Yasmin considers the ways in which we measure and discuss race, ethnicity and ancestry in human research. When scientists use these terms incorrectly, they reinforce and perpetuate inaccurate and often racist narratives.


Dr Yasmin Ahmadzadeh


Everyone loses when science is not diverse. But how do we measure diversity?


In scientific research, the information (or variables) that we measure must be valid. Whole careers and research fields are built around the quest to achieve accurate measurement of human traits and characteristics. This is to ensure the validity of our results and evidence-based recommendations. 

Race, ethnicity and ancestry are among the most commonly used variables in human research. Many journals require inclusion of these data before research is accepted for publication. However, measurement protocol for these variables remains murky and, in some instances, unacceptable (some countries [e.g., Germany] do not collect demographic data on race or ethnicity).

In an ideal world, we would use categories that allow us to group populations according to relevant common features in an accurate and systematic way, so that the resulting statistics can be easily reproduced and compared over time and between sources. However, the categories used for measuring race, ethnicity and ancestry are inconsistent and can be harmful. When scientists use these terms incorrectly, they reinforce and perpetuate inaccurate and often racist narratives.

In search of valid categories for labelling populations


Race, ethnicity and ancestry are multifaceted terms subject to shifting definitions. They are related, but they are not all the same. These terms should not be used interchangeably to define participant groups in research. Unfortunately, this mistake is often made, resulting in the misrepresentation of participant groups.

Race categories were developed as a taxonomic grouping of humans, formed during the heyday of European colonialism. They are typically associated with physical characteristics such as skin colour or hair texture (e.g., ‘Black’ or ‘white’). They are not valid indicators for any underlying biological differences between individuals (e.g., genetics), or place of origin. Racial categories are a social construct. That is, there are no observable, biological measures that can be used to reliably classify individuals within racial groups. The history of racial categorising is entrenched with oppression and subjugation of non-European people. Many agree that race is the invented product of racism.

Ethnicity refers to the grouping of humans based on cultural expression and identification (e.g., ‘Latino’, ‘European’, ‘Chinese’). This can include factors such as shared ancestry, language or traditions. As with race, ethnicity is a social construct, categorised into groups that are deemed distinct by society. There is no consensus on what constitutes an ethnic group, and membership is self-defined and subjectively meaningful to the person concerned.

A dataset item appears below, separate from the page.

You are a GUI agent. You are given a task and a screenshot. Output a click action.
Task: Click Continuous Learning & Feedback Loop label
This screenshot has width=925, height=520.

Ancestry typically refers to the geographical origin of populations (e.g., ‘European ancestry’ or ‘African Americans’). It can also be used in terms of the heritage or descent of a group, (e.g., ‘Ashkenazi Jewish ancestry’). Ancestry is considered the most objective of the three defined terms, but it is not without flaws. Populations are never homogenous in their ancestry because genetic diversity is continuous, not categorial. There is no such thing as a population with a single direct (or, as some have put it, ‘pure’) ancestry. Therefore, the borders that we place around ancestries are arbitrary and, again, socially constructed.

Categories that we currently use in research


The ‘race’ and ‘ethnic group’ categories currently recommended for use in the USA (by the NIH) and the UK (by the ONS) are outdated and unsystematic. They were not designed for research. They pool a range of racial, ethnic and ancestry terms within single categories (e.g., ‘Black/African/Caribbean/Black British’). They include derogatory words (e.g., ‘American Indian’) and group people by skin colour (e.g., ‘white’). They include some cultural groups (e.g., ‘Arab’ or ‘Hispanic’), but not others. Some countries are listed individually (e.g., ‘Ireland’ or ‘India’), while other countries are clustered in large geographical regions (e.g., ‘Africa’ or ‘Asia’). Personally, I find that my Middle Eastern ancestry is grouped with ‘white’ Europeans on one scale, then with ‘non-white’ Asians on another. 

In sum, these categories are inadequate for representing the global population equally and fairly. As researchers, we must work to break perpetual cycles of racism in research, and not remain complicit. We can strive to do things differently and develop new tools for research. We must not stop talking about race, but we must understand and use racial terms correctly. Abandoning racial categories would be a mistake. If we stop using racial categories, then we will not be able to identify racial inequity in research.

A call for action


Correct your vocabulary, and the vocabulary of others. Consider the context.


* Racial terms (e.g., ‘Black’) are only appropriate when discussing the racialisation of participants. (see here for why many are now deciding to capitalise the B in Black).

* By using racial categories in the wrong context, we risk reinforcing the notion that they are biologically and scientifically valid.

* Stop referring to race, ethnicity or ancestry as ‘risk factors’ in health research. There is no evidence to suggest that ethnicity is a causal risk factor for health problems. There is evidence to suggest that racism and marginalisation is.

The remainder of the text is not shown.